Explanation of the theorem
It is important that the sigmoidal functions we commonly use have the discriminatory property because the concept of a discriminatory function is somewhat more difficult than its practical use might suggest. However, by the above theorem, even without understanding discriminatory functions in depth, we can obtain concrete examples that can be implemented in practice through programming.
Proof 1
Definition of a discriminatory function A function $\sigma : \mathbb{R} \to \mathbb{R}$ is called a discriminatory function if for all $y \in \mathbb{R}^{n}$ and $\theta \in \mathbb{R}$ and some $\mu \in M \left( I_{n} \right)$ the following holds. $$ \int_{I_{n}} \sigma \left( y^{T} x + \theta \right) d \mu (x) = 0 \implies \mu =0 $$
- $M \left( I_{n} \right)$ is the set of signed finite regular Borel measures defined on $I_{n} := [0,1]^{n}$.
Claim
According to the definition of discriminatory functions, it suffices to show that when the sigmoidal function $\sigma$ $$ \int_{I_{n}} \sigma \left( y^{T} x + \theta \right) d \mu (x) = 0 $$ then $\mu =0$.

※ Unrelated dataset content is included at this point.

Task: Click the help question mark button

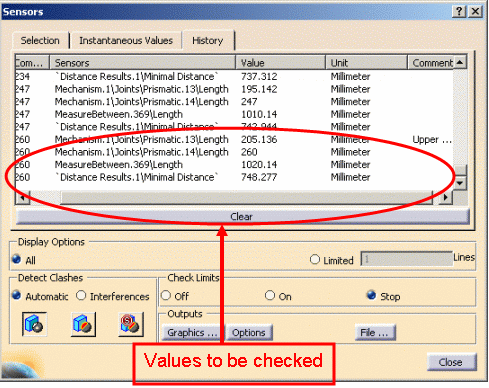Action: click(x=459, y=12)
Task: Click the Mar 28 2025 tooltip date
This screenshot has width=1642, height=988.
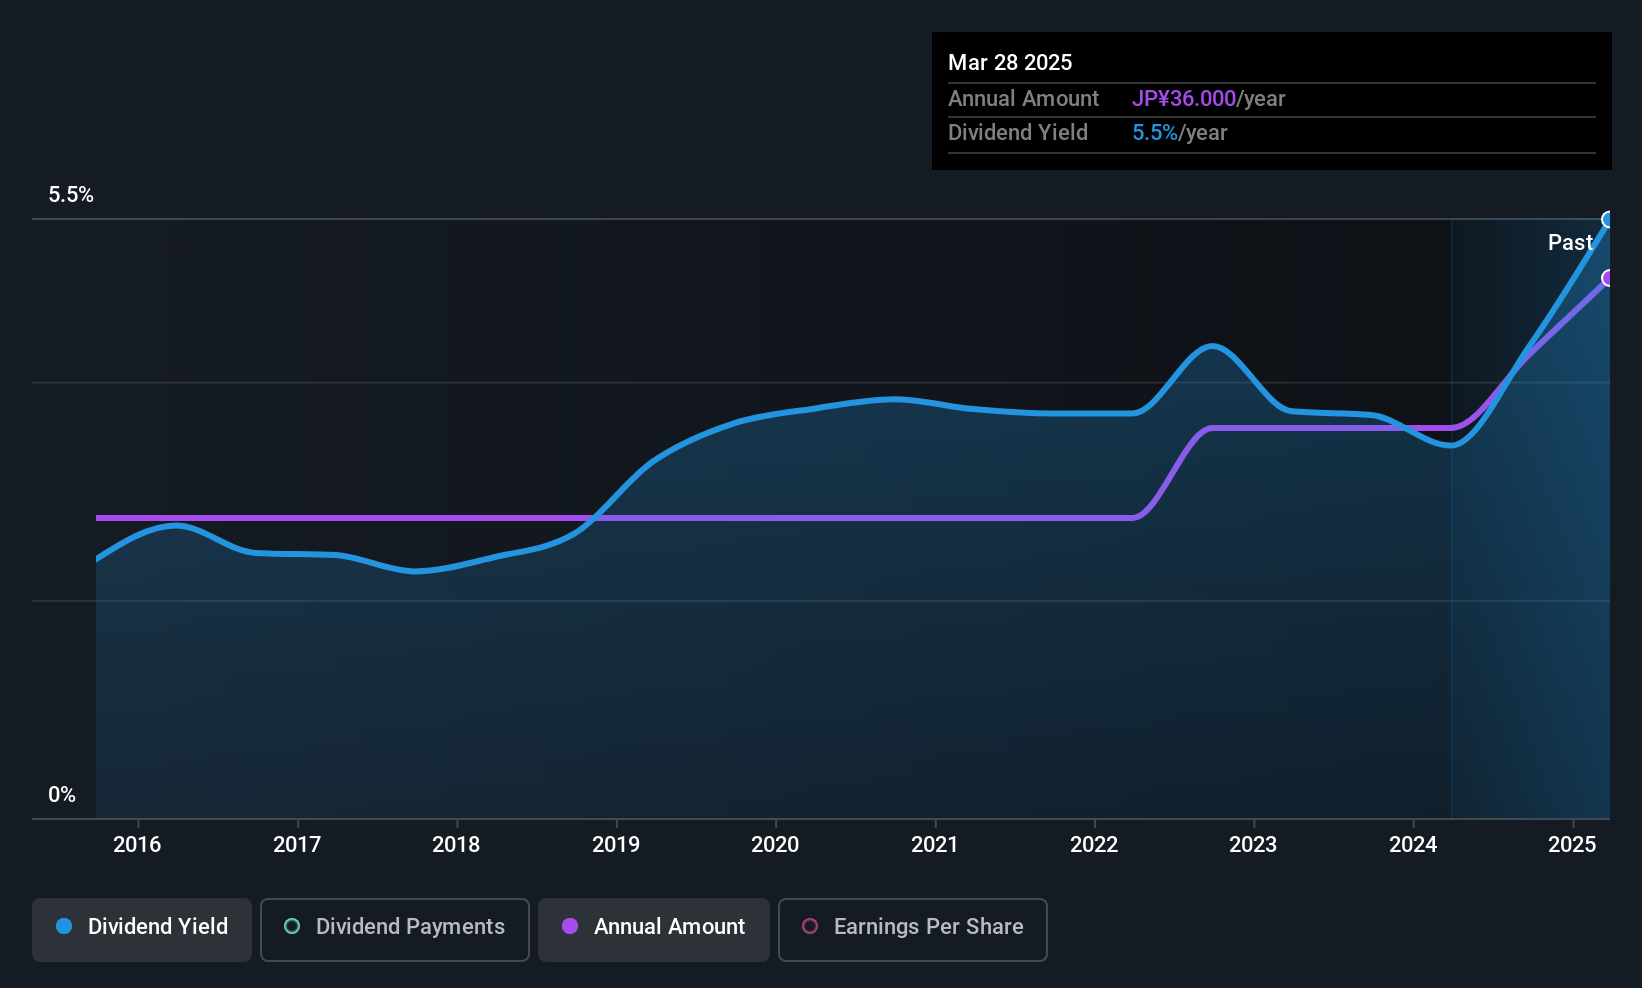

Part 1. Definitions of $\sigma_{{\lambda}}$ and $\gamma$
For arbitrary $x \in I_{n}$, $y \in \mathbb{R}^{n}$ and $\theta , \varphi \in \mathbb{R}$, define the function $\sigma_{\lambda} : I_{n} \to \mathbb{R}$ as follows. $$ \sigma_{\lambda} (x) := \sigma \left( \lambda \left( y^{T} x + \theta \right) + \varphi \right) $$ Then, as $\lambda$ varies, $$ \sigma_{\lambda} \begin{cases} \to 1 & \text{for } y^{T} x + \theta > 0 & \text{as } \lambda \to \infty \\ \to 0 & \text{for } y^{T} x + \theta < 0 & \text{as } \lambda \to \infty \\ = \sigma \left( \varphi \right) & \text{for } y^{T} x + \theta = 0 & \text{for all } \lambda \in \mathbb{R} \end{cases} $$ so if we define a new function $\gamma : I_{n} \to \mathbb{R}$ by $$ \gamma (x) := \begin{cases} 1 & \text{for } y^{T} x + \theta > 0 \\ 0 & \text{for } y^{T} x + \theta < 0 \\ \sigma \left( \varphi \right) & \text{for } y^{T} x + \theta = 0 \end{cases} $$ then when $\lambda \to \infty$, $\sigma_{\lambda}$ converges to $\gamma$ in the sense of pointwise convergence.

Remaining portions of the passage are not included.